> _ASSIGNMENT_
Transcribe each record below character for character.

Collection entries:
+---+

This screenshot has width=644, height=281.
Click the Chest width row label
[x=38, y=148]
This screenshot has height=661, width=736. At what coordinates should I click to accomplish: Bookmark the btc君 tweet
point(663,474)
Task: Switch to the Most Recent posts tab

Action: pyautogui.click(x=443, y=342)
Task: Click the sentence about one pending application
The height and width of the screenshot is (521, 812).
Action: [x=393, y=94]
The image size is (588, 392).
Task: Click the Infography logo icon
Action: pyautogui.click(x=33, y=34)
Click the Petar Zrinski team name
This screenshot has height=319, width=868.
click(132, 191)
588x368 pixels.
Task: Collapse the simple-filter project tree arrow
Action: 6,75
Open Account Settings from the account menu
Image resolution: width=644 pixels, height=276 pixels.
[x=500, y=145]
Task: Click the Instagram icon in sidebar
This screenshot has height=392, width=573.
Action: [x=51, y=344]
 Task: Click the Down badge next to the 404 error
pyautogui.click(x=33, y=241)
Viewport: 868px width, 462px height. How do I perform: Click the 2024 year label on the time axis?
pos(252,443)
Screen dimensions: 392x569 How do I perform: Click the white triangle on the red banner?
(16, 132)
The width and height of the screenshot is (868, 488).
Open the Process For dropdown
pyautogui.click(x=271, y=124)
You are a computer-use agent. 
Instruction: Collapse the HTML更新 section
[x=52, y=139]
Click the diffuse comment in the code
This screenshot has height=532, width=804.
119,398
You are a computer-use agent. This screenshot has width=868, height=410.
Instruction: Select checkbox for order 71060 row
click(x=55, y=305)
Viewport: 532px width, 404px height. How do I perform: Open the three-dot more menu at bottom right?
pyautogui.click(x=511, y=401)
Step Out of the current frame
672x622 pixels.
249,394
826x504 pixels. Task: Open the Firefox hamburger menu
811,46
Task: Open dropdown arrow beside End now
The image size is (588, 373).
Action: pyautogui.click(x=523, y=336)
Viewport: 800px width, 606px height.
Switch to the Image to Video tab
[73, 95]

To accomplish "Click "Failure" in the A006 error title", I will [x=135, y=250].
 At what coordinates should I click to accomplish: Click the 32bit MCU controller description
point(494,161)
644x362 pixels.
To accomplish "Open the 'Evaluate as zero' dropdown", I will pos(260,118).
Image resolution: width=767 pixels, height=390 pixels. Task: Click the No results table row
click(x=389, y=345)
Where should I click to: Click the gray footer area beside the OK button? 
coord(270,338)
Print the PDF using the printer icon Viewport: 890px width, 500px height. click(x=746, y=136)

+---+

> _EXERCISE RESPONSE_
This screenshot has width=644, height=281.
Click the Chest width row label
[x=38, y=148]
This screenshot has height=661, width=736. At what coordinates should I click to accomplish: Bookmark the btc君 tweet
point(663,474)
Task: Switch to the Most Recent posts tab

Action: pyautogui.click(x=443, y=342)
Task: Click the sentence about one pending application
The height and width of the screenshot is (521, 812).
Action: [x=393, y=94]
The image size is (588, 392).
Task: Click the Infography logo icon
Action: pyautogui.click(x=33, y=34)
Click the Petar Zrinski team name
This screenshot has height=319, width=868.
click(132, 191)
588x368 pixels.
Task: Collapse the simple-filter project tree arrow
Action: 6,75
Open Account Settings from the account menu
Image resolution: width=644 pixels, height=276 pixels.
[x=500, y=145]
Task: Click the Instagram icon in sidebar
This screenshot has height=392, width=573.
Action: [x=51, y=344]
 Task: Click the Down badge next to the 404 error
pyautogui.click(x=33, y=241)
Viewport: 868px width, 462px height. How do I perform: Click the 2024 year label on the time axis?
pos(252,443)
Screen dimensions: 392x569 How do I perform: Click the white triangle on the red banner?
(16, 132)
The width and height of the screenshot is (868, 488).
Open the Process For dropdown
pyautogui.click(x=271, y=124)
You are a computer-use agent. 
Instruction: Collapse the HTML更新 section
[x=52, y=139]
Click the diffuse comment in the code
This screenshot has height=532, width=804.
119,398
You are a computer-use agent. This screenshot has width=868, height=410.
Instruction: Select checkbox for order 71060 row
click(x=55, y=305)
Viewport: 532px width, 404px height. How do I perform: Open the three-dot more menu at bottom right?
pyautogui.click(x=511, y=401)
Step Out of the current frame
672x622 pixels.
249,394
826x504 pixels. Task: Open the Firefox hamburger menu
811,46
Task: Open dropdown arrow beside End now
The image size is (588, 373).
Action: pyautogui.click(x=523, y=336)
Viewport: 800px width, 606px height.
Switch to the Image to Video tab
[73, 95]

To accomplish "Click "Failure" in the A006 error title", I will [x=135, y=250].
 At what coordinates should I click to accomplish: Click the 32bit MCU controller description
point(494,161)
644x362 pixels.
To accomplish "Open the 'Evaluate as zero' dropdown", I will pos(260,118).
Image resolution: width=767 pixels, height=390 pixels. Task: Click the No results table row
click(x=389, y=345)
Where should I click to: Click the gray footer area beside the OK button? 
coord(270,338)
Print the PDF using the printer icon Viewport: 890px width, 500px height. click(x=746, y=136)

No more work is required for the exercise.